Acute alcohol binge results in immunosuppression and impaired production of proinflammatory cytokines, including TNF-α. TNF-α production is induced by LPS, a TLR4 ligand, and is tightly regulated at various levels of the signaling cascade, including the NF-κB transcription factor. Here, we hypothesized that acute alcohol induces TLR4/LPS tolerance via Bcl-3, a nuclear protein and member of the NF-κB family. We found that acute alcohol pretreatment resulted in the same attenuating effect as LPS pretreatment on TLR4-induced TNF-α production in human monocytes and murine RAW 264.7 macrophages.
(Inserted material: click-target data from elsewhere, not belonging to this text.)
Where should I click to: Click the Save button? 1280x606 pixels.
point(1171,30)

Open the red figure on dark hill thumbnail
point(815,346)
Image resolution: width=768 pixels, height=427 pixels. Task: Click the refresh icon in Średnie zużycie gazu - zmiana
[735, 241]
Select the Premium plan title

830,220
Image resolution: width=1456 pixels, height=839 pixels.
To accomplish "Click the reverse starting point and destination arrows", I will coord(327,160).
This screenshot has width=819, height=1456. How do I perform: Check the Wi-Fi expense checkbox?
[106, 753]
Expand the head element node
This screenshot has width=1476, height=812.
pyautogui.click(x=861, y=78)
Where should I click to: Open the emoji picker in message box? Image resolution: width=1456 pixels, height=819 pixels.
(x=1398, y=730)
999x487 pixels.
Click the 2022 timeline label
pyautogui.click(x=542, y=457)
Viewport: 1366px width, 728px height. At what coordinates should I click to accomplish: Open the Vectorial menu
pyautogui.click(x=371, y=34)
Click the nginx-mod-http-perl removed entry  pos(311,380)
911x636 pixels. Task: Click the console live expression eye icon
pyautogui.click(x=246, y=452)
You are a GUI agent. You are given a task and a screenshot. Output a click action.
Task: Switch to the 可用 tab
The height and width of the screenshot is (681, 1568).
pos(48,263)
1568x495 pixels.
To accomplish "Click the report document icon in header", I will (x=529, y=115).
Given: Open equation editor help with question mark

Acute alcohol-induced Bcl-3 expression and IP studies revealed increased association of Bcl-3 with NF-κB p50 homodimers in alcohol-treated macrophages and in mice. ChIP assays revealed increased occupancy of Bcl-3 and p50 at the promoter region of TNF-α in alcohol-pretreated cells. To confirm that the Bcl-3-p50 complex regulates transcription/production of TNF-α during acute alcohol exposure, we inhibited Bcl-3 expression using a targeted siRNA. Bcl-3 knockdown prevented the alcohol-induced inhibition of TNF-α mRNA and protein production. In a mouse model of binge alcohol, an increase in Bcl-3 and a concomitant decrease in TNF-α but no change in IL-10 production were found in mice that received alcohol followed by LPS challenge. In summary, our novel data suggest that acute alcohol treatment in vitro and in vivo induces molecular signatures of TLR4/LPS tolerance through the induction of Bcl-3, a negative regulator of TNF-α transcription via its association with NF-κB p50/p50 dimers.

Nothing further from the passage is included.